◆ REQUIRED ACTION
In the entries below, find the line containing "Click the red X delete preset icon". Copy it and all lines after it, exactly, through the end.

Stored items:
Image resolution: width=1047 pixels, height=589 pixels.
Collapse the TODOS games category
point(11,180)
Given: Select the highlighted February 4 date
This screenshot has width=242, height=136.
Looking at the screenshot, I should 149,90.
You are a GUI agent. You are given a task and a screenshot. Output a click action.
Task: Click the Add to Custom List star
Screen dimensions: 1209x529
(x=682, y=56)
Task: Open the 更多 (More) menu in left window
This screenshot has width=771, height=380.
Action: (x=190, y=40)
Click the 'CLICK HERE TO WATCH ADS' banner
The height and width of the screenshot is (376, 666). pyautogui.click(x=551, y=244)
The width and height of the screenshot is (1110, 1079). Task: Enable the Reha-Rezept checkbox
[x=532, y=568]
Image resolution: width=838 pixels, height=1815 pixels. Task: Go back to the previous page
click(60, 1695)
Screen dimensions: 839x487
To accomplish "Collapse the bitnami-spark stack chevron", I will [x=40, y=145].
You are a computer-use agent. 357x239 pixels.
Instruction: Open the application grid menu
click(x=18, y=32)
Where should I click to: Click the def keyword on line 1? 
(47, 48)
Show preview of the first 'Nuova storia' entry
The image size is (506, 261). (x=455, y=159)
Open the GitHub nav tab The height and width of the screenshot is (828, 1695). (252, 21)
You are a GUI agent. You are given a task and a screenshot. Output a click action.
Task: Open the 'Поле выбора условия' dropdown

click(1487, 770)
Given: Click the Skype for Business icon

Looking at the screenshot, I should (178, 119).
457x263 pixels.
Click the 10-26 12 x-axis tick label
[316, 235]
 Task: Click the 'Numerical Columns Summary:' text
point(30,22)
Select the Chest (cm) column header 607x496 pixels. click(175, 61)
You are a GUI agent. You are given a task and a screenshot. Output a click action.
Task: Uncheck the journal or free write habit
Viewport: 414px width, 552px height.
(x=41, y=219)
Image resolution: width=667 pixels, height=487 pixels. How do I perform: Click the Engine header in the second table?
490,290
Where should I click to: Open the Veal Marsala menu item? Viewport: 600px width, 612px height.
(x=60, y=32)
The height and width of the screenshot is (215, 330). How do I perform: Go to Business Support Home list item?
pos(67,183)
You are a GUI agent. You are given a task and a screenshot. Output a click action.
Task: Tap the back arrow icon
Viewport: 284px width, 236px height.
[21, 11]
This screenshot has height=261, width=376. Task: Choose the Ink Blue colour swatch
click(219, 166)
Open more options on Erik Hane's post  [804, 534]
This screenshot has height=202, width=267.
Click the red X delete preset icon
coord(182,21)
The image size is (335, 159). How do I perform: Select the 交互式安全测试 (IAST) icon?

◆ TASK OUTPUT
Click the red X delete preset icon
coord(182,21)
The image size is (335, 159). How do I perform: Select the 交互式安全测试 (IAST) icon?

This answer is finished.